[THE EXERCISE] Rewrite the stretch from the line containing "This screenshot has height=388, width=417." through the line containing "(x=19, y=53)", replacing "folder" with "directory" and leaving everything else unchanged.

(Data listing)
• • • • •
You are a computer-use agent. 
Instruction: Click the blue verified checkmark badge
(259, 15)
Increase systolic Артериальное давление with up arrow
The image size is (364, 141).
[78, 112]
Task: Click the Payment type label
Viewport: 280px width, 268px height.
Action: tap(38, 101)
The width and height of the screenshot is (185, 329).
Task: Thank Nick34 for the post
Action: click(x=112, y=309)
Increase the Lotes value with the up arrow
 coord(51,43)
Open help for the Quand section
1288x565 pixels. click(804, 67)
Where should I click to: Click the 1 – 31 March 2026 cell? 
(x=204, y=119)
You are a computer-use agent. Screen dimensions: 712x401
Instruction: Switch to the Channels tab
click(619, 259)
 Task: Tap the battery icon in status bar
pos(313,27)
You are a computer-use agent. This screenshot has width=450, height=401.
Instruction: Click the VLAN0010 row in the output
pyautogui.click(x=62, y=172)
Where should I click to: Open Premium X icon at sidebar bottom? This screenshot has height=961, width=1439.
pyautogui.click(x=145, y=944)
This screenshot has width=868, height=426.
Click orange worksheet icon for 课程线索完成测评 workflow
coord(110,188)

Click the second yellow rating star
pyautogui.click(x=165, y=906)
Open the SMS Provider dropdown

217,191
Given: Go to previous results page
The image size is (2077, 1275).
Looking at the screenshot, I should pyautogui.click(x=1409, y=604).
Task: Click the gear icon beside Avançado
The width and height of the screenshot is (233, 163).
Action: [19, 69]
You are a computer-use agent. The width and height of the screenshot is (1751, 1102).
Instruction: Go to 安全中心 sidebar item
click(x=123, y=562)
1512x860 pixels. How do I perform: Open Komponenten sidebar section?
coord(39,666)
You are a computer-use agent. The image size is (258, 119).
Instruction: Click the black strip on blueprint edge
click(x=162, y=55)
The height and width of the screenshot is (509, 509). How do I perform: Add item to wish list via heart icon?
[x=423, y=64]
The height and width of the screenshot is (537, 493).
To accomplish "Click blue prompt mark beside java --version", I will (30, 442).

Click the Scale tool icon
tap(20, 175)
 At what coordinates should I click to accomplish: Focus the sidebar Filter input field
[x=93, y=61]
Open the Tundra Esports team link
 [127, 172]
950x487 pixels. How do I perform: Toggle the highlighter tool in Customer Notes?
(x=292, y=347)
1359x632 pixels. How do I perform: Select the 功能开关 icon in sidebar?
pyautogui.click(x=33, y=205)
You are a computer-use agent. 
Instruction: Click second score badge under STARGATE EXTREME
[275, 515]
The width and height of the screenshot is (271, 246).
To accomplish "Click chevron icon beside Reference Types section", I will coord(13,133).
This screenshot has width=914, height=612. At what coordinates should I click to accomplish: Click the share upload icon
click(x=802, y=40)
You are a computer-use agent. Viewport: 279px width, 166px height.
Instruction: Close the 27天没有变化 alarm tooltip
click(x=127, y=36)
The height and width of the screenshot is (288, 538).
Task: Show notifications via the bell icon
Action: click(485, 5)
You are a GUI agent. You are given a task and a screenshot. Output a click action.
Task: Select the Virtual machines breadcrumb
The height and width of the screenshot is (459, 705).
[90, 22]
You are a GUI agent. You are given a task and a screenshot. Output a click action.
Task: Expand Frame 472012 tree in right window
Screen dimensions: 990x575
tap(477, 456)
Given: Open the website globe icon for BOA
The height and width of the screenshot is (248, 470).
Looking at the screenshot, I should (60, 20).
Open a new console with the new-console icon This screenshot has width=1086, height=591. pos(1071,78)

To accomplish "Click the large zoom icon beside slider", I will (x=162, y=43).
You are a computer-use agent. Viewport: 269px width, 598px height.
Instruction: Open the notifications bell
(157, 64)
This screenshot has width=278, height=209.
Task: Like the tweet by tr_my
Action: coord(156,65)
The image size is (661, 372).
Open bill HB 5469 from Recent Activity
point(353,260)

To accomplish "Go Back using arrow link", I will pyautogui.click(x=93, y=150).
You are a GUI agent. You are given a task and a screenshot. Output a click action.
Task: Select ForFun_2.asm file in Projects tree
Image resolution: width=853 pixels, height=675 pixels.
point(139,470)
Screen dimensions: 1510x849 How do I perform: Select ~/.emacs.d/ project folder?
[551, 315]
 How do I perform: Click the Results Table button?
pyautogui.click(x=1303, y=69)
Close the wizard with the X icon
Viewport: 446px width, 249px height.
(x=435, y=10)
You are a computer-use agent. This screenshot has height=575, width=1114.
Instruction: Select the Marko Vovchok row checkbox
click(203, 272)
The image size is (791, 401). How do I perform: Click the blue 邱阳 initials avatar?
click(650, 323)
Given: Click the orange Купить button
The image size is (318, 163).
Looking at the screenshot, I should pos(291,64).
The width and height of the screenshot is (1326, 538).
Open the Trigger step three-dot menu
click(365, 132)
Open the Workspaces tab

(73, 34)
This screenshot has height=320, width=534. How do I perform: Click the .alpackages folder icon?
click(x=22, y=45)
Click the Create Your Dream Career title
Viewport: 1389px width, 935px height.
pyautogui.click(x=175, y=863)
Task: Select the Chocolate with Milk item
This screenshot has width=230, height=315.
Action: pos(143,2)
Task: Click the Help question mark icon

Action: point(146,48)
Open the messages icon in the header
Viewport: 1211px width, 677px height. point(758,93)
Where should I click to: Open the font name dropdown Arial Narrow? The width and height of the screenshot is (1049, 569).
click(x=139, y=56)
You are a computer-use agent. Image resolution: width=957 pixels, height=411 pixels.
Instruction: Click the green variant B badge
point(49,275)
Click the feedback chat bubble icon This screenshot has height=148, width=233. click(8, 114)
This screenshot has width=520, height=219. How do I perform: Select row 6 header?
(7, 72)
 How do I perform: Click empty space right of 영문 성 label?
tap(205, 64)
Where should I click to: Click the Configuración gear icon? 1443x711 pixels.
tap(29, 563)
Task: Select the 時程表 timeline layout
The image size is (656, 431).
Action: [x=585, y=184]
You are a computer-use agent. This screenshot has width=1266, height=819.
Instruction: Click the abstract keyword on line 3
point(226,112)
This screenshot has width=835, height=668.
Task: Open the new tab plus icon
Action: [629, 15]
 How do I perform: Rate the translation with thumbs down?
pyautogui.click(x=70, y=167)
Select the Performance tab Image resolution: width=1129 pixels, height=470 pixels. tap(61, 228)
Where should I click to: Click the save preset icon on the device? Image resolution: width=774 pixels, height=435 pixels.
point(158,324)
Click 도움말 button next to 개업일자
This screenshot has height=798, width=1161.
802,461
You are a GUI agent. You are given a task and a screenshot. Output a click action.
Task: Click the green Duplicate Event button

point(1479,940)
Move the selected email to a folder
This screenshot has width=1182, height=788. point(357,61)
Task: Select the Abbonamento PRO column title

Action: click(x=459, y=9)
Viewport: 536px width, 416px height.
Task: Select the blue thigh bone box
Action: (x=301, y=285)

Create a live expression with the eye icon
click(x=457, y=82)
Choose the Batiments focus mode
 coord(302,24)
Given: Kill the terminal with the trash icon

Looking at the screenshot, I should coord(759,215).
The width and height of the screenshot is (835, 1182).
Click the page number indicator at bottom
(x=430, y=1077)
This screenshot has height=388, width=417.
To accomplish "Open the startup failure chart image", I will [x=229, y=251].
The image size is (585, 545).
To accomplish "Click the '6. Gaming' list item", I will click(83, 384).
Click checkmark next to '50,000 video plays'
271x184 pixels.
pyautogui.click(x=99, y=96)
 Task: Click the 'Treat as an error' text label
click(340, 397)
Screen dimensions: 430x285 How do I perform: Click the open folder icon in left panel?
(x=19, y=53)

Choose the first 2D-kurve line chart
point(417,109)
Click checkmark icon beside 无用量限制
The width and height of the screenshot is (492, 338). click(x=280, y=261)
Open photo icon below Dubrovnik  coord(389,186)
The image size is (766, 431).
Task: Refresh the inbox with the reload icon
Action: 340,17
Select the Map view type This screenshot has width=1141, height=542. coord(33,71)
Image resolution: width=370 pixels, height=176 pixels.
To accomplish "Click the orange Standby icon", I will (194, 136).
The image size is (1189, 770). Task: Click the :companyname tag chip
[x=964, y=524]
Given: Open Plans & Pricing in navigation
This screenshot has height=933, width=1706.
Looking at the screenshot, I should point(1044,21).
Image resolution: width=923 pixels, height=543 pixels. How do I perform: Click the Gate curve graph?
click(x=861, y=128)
• • • • •
[EXERCISE SOLUTION]
This screenshot has height=388, width=417.
To accomplish "Open the startup failure chart image", I will [x=229, y=251].
The image size is (585, 545).
To accomplish "Click the '6. Gaming' list item", I will click(83, 384).
Click checkmark next to '50,000 video plays'
271x184 pixels.
pyautogui.click(x=99, y=96)
 Task: Click the 'Treat as an error' text label
click(340, 397)
Screen dimensions: 430x285 How do I perform: Click the open directory icon in left panel?
(x=19, y=53)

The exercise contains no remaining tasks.